Vom Muttersein und Karriere machen

07. März 2019, von Franziska Lind

Es ist Mittwoch. Wie jede Woche in den letzten Monaten gehe ich gemeinsam mit der Tochter, 7 Monate, in die Krabbelgruppe. Singen, klatschen, spielen, tanzen. Irgendwann gibt es Kaffee für die Mamas. Alle tratschen wild durcheinander. Ich erzähle, dass ich bald nicht mehr kommen kann. „Ich gehe ab nächsten Monat wieder arbeiten, dann bleibt mein Freund mit Tochter zuhause.“
Stille.
„Was, echt jetzt?“ „Oh, Du arme.“ „Ist ja schön, dass das bei euren Arbeitgebern so klappt.“ „Das ist ja toll von Deinem Mann.“

Die Reaktionen offenbaren eine gesellschaftliche Realität weit entfernt von Gleichberechtigung und Chancengleichheit. Manche Mütter müssen aus finanziellen Gründen wieder Vollzeit arbeiten gehen. Andere Mütter würden gerne zurück in den Job, finden aber mit Kind keinen mehr.
Allen Frauen aber ist eins gemein. Sie müssen einerseits einem tradierten Bild der Mutter gerecht werden: fürsorglich, selbstlos und erfüllt durch die Rolle als Mutter und Hausfrau. Andererseits sind sie eine volkswirtschaftliche Ressource. Insbesondere von Akademikerinnen wird erwartet, dass sie wieder in den Job einsteigen: 40 Stunden plus, um dann ‚Karriere‘ zu machen, so wie es immer noch die männliche Normalbiographie diktiert. Und am besten soll das alles unter einen Hut gehen, sprich zur bezahlten Arbeit kommt dann noch die unbezahlte Arbeit zuhause dazu.

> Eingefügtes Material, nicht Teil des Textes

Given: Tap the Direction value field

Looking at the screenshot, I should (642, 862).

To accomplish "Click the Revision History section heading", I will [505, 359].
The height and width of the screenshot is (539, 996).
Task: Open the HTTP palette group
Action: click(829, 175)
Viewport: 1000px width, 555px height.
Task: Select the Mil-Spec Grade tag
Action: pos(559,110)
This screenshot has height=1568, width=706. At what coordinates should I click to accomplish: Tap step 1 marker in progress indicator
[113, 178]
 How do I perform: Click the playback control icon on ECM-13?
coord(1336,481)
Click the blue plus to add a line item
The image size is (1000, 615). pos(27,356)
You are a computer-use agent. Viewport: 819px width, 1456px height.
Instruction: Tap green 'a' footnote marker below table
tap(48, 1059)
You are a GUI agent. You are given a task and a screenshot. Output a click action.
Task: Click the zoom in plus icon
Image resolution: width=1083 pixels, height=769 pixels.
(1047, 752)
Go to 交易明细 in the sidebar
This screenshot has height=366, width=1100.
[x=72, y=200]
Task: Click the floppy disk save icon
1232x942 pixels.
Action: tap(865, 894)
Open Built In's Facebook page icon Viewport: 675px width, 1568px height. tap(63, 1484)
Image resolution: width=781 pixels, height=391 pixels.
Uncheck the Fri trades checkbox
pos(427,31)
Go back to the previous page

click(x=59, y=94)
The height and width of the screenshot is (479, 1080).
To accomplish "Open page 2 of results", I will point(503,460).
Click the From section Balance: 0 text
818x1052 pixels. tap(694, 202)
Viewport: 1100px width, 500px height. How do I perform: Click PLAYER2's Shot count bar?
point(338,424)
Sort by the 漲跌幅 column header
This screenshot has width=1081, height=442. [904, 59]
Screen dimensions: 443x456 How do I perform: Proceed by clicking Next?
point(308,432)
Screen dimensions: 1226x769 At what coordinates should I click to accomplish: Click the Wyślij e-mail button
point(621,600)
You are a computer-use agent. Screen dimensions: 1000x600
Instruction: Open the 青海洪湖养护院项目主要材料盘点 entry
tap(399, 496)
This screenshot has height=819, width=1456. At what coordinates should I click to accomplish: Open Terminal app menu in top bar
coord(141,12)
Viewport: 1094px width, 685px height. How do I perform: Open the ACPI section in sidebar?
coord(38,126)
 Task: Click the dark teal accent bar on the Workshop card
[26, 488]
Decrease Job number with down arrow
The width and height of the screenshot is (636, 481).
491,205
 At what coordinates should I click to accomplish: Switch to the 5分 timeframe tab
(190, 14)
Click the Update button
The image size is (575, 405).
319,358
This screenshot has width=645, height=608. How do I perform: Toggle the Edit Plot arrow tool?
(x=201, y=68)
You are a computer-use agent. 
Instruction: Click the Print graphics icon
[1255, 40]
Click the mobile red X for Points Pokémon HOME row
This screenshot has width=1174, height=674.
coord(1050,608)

Mein Wiedereinstieg bei Urbanizers verlief eher sachte. 40-Stunden-Wochen sind hier ohnehin nicht die Norm, egal ob mit oder ohne Kind. Co-Chef Gregor Langenbrinck hat 2004, als von Elterngeld noch nicht die Rede war, schon ein Vaterhalbjahr gemacht. Demnächst tauschen wir uns also dazu aus, wie es klappt mit der Jonglage zwischen Dienstreise und Krabbelgruppe, kurzen Nächten und langen Terminen, Windeln wechseln und Forschungsberichte schreiben.